▶ **DIRECTIVE A**: Copy the lines of the records verbatim, starting at the line containing "The height and width of the screenshot is (758, 1568)." and ending at the line containing "Action: 75,175", including both of those lines.

Today we’d like to introduce you to Jonathan Douglas
Hi Jonathan, we’re thrilled to have a chance to learn your story today. So, before we get into specifics, maybe you can briefly walk us through how you got to where you are today?
I was interested in art from an early age. None of my family members were artists per se, but there was a lot of art appreciation and folk tradition in my life. My grandfather taught himself to draw while stationed in Japan during the second world war, and I was surprised to find very deftly executed images of palm trees and Japanese huts on note paper that he would throw away. My father was a dedicated amateur landscape photographer and my mother was an avid student of contemporary interior decorating. I learned a lot from both of them, informally through osmosis. There were always unspoken social rules involving class, race, and gender. It wasn’t until I was an adult that I learned why my grandfather threw away his drawings.
My mother opened a gift shop in the late 1980s after she and my father renovated an abandoned house in our small town. They had a photo album, of Polaroid pictures in a spiral binder, and one of the photographs was of my father falling through the floorboards of the porch. They always laughed about that. They called the shop Douglas Gallery, and the primary focus was on custom framing and art prints. This was the height of a popular art trend that saw artists like Thomas Kinkade, Anne Worsham Richardson, Bob Timberlake, and Jim Harrison launch careers painting and cleverly marketing regionalist kitsch. My mother used to tell stories of how she had the chance to buy Picasso prints but thought they were overpriced. She favored local artists over the expensive celebrity painters, and that proved a wise decision as the market on limited edition prints crashed in the mid 2000s.

(Click-target records)

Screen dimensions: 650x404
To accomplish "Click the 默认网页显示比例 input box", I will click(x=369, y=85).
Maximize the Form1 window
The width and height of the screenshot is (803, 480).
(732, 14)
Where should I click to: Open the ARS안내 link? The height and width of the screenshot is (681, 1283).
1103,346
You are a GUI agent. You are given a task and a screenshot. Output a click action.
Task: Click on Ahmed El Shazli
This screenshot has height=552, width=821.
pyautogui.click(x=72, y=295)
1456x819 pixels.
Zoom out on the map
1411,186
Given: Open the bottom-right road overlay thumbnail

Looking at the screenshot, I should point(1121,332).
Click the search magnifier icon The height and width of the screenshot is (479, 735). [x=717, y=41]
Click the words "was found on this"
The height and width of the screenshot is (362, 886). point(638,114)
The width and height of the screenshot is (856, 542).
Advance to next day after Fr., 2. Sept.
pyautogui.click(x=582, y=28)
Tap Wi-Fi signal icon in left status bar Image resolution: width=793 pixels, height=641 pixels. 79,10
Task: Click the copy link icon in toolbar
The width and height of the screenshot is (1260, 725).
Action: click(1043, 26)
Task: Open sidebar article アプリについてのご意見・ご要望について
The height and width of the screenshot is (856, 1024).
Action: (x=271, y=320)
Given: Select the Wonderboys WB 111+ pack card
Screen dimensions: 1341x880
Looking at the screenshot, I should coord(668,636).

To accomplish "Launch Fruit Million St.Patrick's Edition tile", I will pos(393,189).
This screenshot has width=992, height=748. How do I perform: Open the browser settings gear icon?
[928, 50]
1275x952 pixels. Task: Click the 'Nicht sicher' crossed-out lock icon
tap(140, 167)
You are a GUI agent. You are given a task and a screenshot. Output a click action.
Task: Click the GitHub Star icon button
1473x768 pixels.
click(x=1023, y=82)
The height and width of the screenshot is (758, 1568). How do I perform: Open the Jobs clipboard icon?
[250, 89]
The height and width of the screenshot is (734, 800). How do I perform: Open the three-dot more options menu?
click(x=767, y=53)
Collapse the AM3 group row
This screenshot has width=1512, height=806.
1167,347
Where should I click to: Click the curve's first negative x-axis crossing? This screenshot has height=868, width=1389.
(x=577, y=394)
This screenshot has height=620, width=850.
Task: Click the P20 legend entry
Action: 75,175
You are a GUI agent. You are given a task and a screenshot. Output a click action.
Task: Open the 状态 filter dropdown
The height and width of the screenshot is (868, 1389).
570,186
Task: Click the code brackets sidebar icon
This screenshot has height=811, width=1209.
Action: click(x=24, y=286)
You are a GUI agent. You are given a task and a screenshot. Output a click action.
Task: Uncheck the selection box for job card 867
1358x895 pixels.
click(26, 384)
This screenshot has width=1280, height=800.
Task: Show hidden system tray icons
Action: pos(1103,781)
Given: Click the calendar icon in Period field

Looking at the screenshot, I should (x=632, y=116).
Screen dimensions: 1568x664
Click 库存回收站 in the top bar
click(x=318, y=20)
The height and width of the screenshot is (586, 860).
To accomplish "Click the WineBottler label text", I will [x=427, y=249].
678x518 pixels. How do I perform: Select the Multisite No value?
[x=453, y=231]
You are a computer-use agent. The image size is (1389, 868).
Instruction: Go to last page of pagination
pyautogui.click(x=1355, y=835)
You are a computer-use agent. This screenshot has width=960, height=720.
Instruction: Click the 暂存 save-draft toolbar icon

▶ **DIRECTIVE B**: In the interview with Jonathan Douglas, what name did his parents give the shop?

▶ **RESULT A**:
The height and width of the screenshot is (758, 1568). How do I perform: Open the Jobs clipboard icon?
[250, 89]
The height and width of the screenshot is (734, 800). How do I perform: Open the three-dot more options menu?
click(x=767, y=53)
Collapse the AM3 group row
This screenshot has width=1512, height=806.
1167,347
Where should I click to: Click the curve's first negative x-axis crossing? This screenshot has height=868, width=1389.
(x=577, y=394)
This screenshot has height=620, width=850.
Task: Click the P20 legend entry
Action: 75,175

▶ **RESULT B**: Douglas Gallery